— begin SELECTED EXCERPT —

Second, the shell expands globbing patterns before passing them to the command. so your function (after fixing the above) would actually execute as:

ls --ignore="file1.jpg file2.jpg file3.jpg"
You have to quote or escape the globbing pattern on the command line so that it gets passed literally.

( By the way, you should use either function lx, or lx(), but not both together. Bash ignores the error, but it's still bad syntax. Posix specifies funcname() only. Also, the ; at the end is only needed to separate the closing bracket from a previous command on the same line. When the bracket is on a line of its own, the semicolon before it causes a syntax error. )

lx() { 
	ls --ignore="$1" 

$ lx "*.jpg"
Another possibility would be to build the globbing pattern into the function itself.

lx() { 
	ls --ignore="*$1*" 

$ lx .jpg
Note that the first option is more flexible, as it allows you to pass any globbing pattern to the ignore list, whereas the second one will only work reliably for literal text patterns. Also note that the function as written will only accept a single argument, and that you can't pass any other options to it.

— end SELECTED EXCERPT —
— begin RECORDS SHOWN —

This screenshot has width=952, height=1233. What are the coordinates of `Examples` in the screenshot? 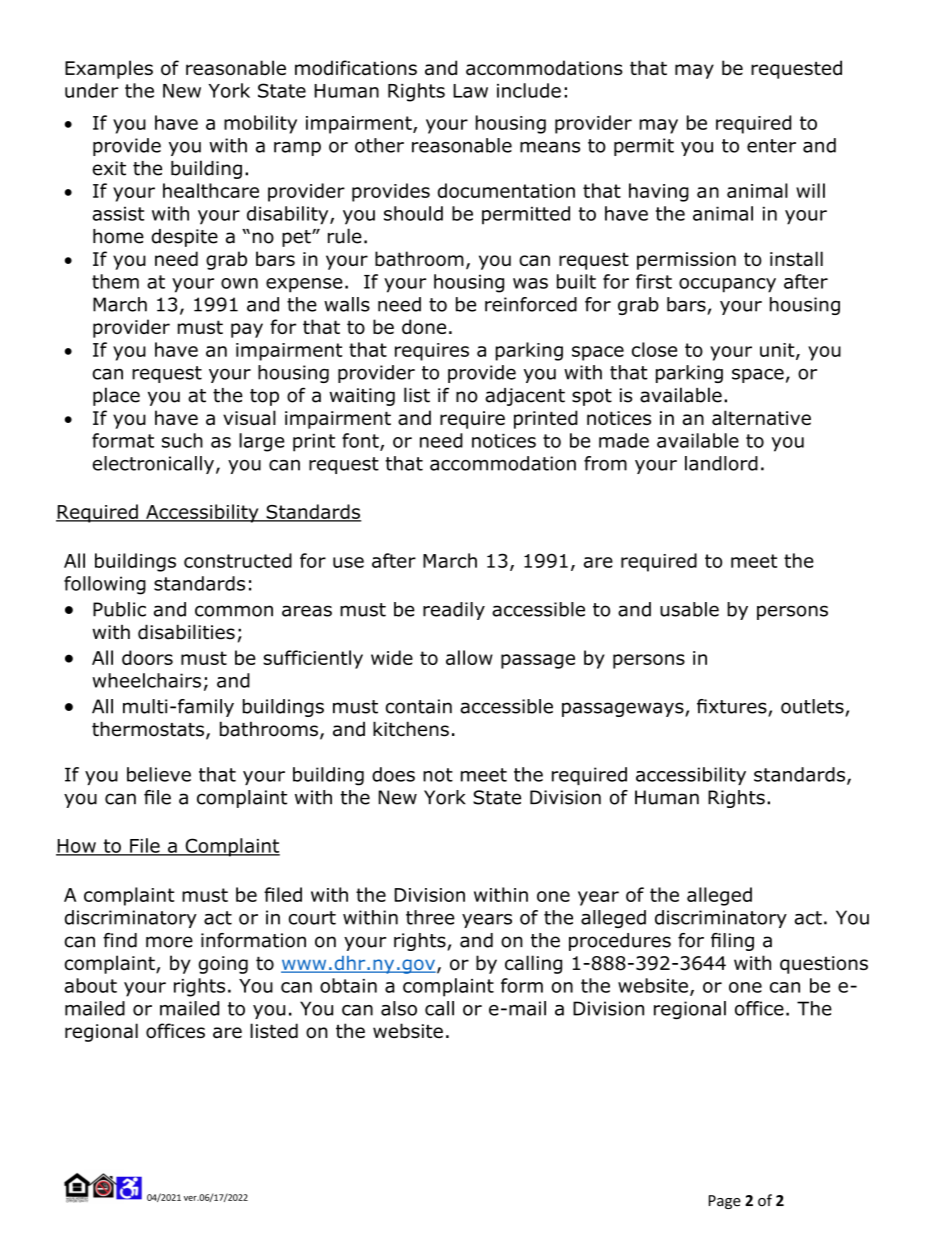 It's located at (109, 69).
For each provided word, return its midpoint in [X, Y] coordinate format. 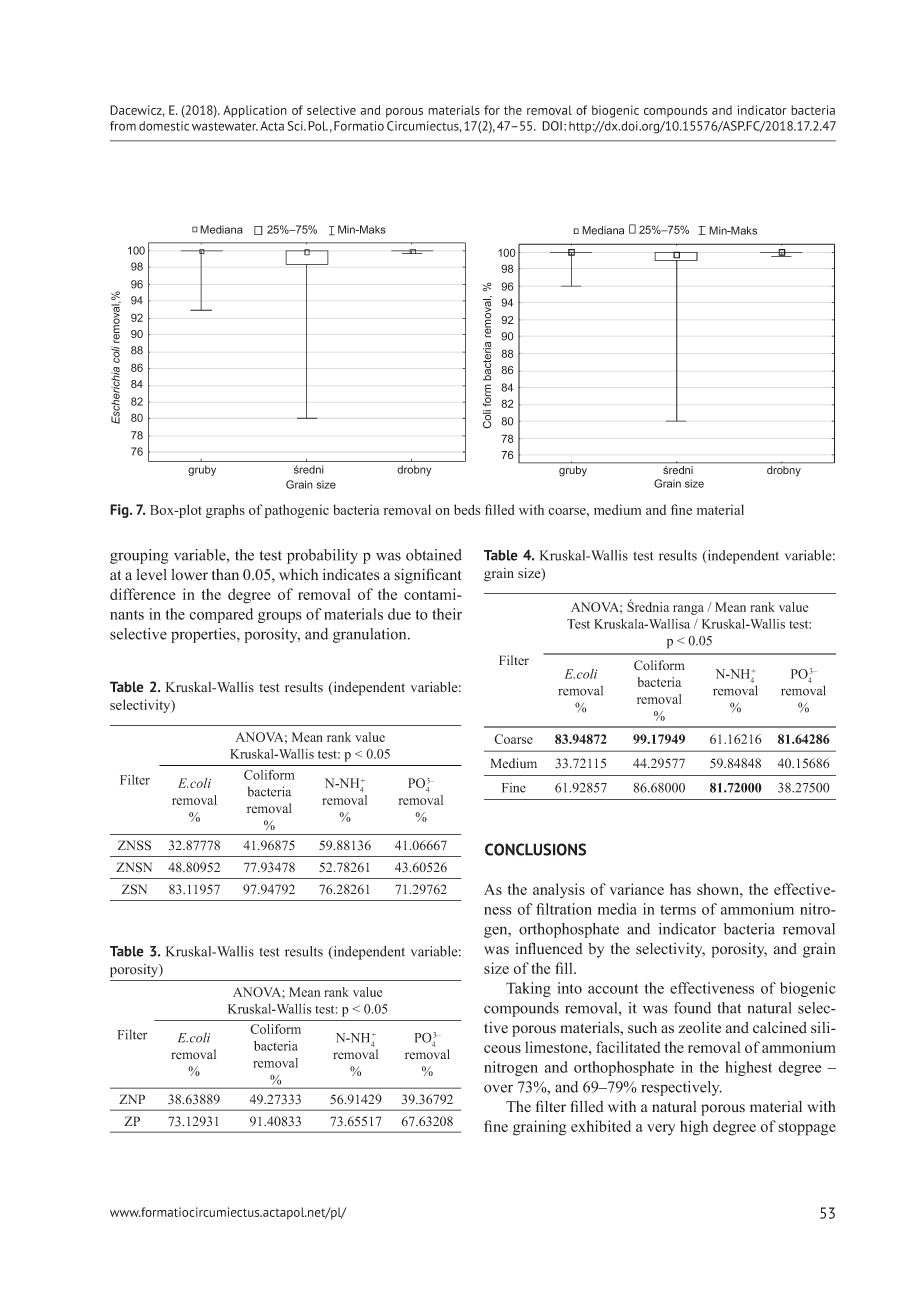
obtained [434, 555]
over [498, 1088]
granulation [371, 635]
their [447, 614]
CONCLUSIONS [535, 849]
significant [427, 576]
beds [467, 509]
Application [255, 111]
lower [189, 575]
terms [678, 910]
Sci [296, 126]
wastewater [225, 126]
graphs [225, 511]
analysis [559, 891]
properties [204, 635]
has [680, 889]
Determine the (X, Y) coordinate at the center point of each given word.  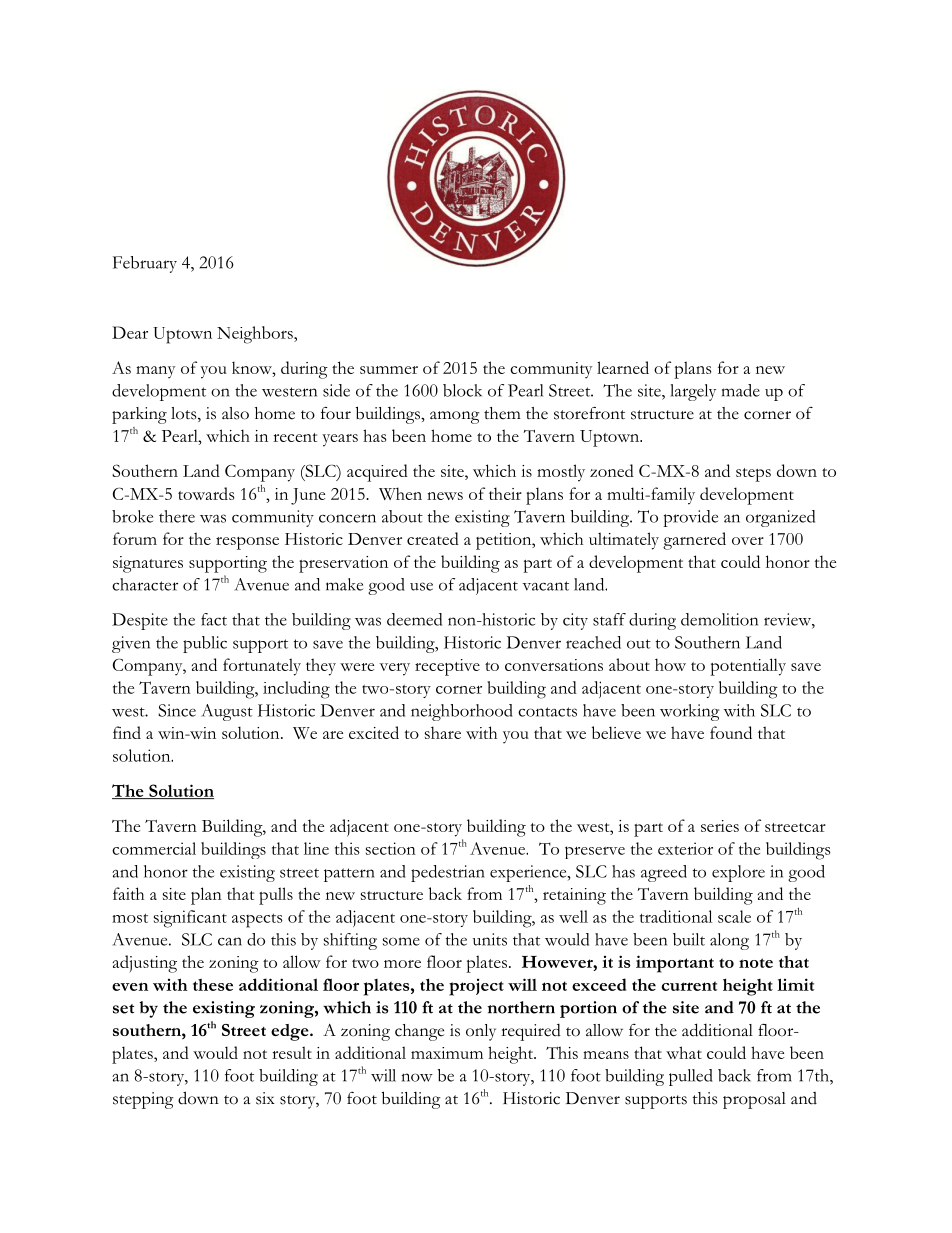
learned (623, 367)
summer (389, 370)
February (145, 264)
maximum (447, 1053)
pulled (691, 1077)
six (265, 1098)
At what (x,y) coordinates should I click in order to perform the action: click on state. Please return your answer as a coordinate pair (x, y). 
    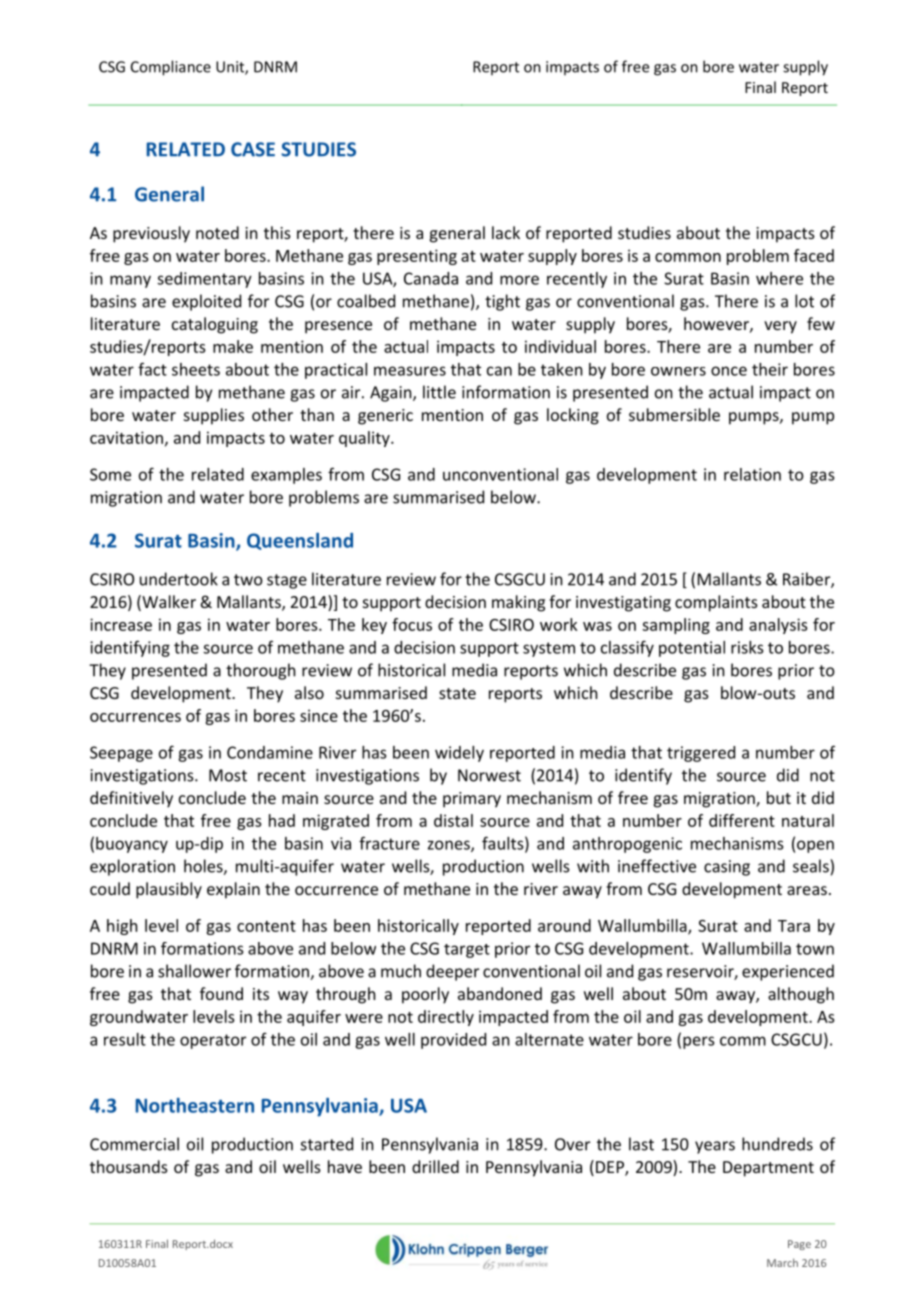
    Looking at the image, I should click on (457, 693).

— end RECORDS SHOWN —

DIRECTIONS:
1. Using the bash globbing excerpt, say whether each statement agrees with it: (a) Only the funcname() form is specified by POSIX. (b) The second option is more flexible than the first. (c) The function as written accepts several arguments. Answer yes or no for each, and quote the words that decide it.
2. According to the bash globbing excerpt, what must be done to a globbing pattern on the command line so it is passed literally?
3. Turn the paragraph of the bash globbing excerpt that begins "( By the way, you should use" into a short list that keeps its main facts.
The items have no connection to the bash globbing excerpt.

ANSWERS BELOW:
1.
(a) Yes: "Posix specifies funcname() only."
(b) No: "the first option is more flexible"
(c) No: "the function as written will only accept a single argument"

2. It has to be quoted or escaped.

3.
- Use either function lx or lx(), not both together. Bash ignores the error, but it is bad syntax.
- POSIX specifies only funcname().
- The ; at the end is needed only to separate the closing bracket from a previous command on the same line.
- When the bracket is on its own line, a semicolon before it causes a syntax error.